YOUR INSTRUCTIONS: Retype the data exactly, starting with the line that contains "You are a computer-use agent. Screen" and going on through the line that contains "940x490 pixels. coord(319,25)", both ends included.

MATERIAL PROVIDED:

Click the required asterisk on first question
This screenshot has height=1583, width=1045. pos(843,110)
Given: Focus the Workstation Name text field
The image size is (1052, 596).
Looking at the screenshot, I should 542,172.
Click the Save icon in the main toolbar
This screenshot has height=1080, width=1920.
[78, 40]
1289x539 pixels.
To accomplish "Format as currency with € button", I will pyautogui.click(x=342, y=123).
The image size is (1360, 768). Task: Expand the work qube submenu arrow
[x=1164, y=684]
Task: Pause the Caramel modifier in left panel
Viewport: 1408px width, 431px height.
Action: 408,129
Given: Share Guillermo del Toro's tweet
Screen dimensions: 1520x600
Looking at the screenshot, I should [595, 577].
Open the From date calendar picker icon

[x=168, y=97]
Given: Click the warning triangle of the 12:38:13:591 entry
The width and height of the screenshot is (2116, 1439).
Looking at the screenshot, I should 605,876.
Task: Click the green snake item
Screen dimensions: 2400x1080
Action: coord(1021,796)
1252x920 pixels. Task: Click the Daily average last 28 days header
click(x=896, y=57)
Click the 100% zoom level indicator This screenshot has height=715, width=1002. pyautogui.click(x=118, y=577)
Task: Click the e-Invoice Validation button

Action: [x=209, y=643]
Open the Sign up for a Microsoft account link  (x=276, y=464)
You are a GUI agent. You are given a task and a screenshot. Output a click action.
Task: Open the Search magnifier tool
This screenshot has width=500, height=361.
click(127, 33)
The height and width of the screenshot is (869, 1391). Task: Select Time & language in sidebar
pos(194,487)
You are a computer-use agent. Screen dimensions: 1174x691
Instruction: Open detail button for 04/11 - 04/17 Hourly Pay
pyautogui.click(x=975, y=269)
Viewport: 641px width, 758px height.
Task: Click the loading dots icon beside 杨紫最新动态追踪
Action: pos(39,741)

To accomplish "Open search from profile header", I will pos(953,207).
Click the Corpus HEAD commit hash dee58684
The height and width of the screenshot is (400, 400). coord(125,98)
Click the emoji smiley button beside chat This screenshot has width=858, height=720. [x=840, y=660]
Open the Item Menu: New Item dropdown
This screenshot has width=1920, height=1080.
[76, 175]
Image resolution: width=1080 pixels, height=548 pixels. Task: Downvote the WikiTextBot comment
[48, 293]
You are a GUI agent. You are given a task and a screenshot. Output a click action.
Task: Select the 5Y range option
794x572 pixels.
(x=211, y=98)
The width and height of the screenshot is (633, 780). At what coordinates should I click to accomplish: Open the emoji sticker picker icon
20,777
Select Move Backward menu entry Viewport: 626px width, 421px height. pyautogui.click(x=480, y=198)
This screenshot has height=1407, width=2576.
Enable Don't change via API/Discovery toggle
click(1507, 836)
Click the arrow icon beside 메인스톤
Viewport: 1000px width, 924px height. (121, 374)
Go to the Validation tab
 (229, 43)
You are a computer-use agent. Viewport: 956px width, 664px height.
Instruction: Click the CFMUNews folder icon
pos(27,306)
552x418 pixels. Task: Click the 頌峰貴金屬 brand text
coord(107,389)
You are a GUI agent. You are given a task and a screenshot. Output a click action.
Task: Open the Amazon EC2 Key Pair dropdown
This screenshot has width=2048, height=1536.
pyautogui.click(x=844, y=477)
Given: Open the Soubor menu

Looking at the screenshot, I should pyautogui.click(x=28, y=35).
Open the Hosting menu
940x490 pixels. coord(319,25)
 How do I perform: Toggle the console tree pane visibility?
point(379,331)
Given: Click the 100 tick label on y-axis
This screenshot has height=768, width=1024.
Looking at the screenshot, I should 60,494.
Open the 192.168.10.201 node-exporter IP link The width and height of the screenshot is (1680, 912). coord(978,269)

IN RESPONSE:
You are a computer-use agent. Screen dimensions: 1174x691
Instruction: Open detail button for 04/11 - 04/17 Hourly Pay
pyautogui.click(x=975, y=269)
Viewport: 641px width, 758px height.
Task: Click the loading dots icon beside 杨紫最新动态追踪
Action: pos(39,741)

To accomplish "Open search from profile header", I will pos(953,207).
Click the Corpus HEAD commit hash dee58684
The height and width of the screenshot is (400, 400). coord(125,98)
Click the emoji smiley button beside chat This screenshot has width=858, height=720. [x=840, y=660]
Open the Item Menu: New Item dropdown
This screenshot has width=1920, height=1080.
[76, 175]
Image resolution: width=1080 pixels, height=548 pixels. Task: Downvote the WikiTextBot comment
[48, 293]
You are a GUI agent. You are given a task and a screenshot. Output a click action.
Task: Select the 5Y range option
794x572 pixels.
(x=211, y=98)
The width and height of the screenshot is (633, 780). At what coordinates should I click to accomplish: Open the emoji sticker picker icon
20,777
Select Move Backward menu entry Viewport: 626px width, 421px height. pyautogui.click(x=480, y=198)
This screenshot has height=1407, width=2576.
Enable Don't change via API/Discovery toggle
click(1507, 836)
Click the arrow icon beside 메인스톤
Viewport: 1000px width, 924px height. (121, 374)
Go to the Validation tab
 (229, 43)
You are a computer-use agent. Viewport: 956px width, 664px height.
Instruction: Click the CFMUNews folder icon
pos(27,306)
552x418 pixels. Task: Click the 頌峰貴金屬 brand text
coord(107,389)
You are a GUI agent. You are given a task and a screenshot. Output a click action.
Task: Open the Amazon EC2 Key Pair dropdown
This screenshot has width=2048, height=1536.
pyautogui.click(x=844, y=477)
Given: Open the Soubor menu

Looking at the screenshot, I should pyautogui.click(x=28, y=35).
Open the Hosting menu
940x490 pixels. coord(319,25)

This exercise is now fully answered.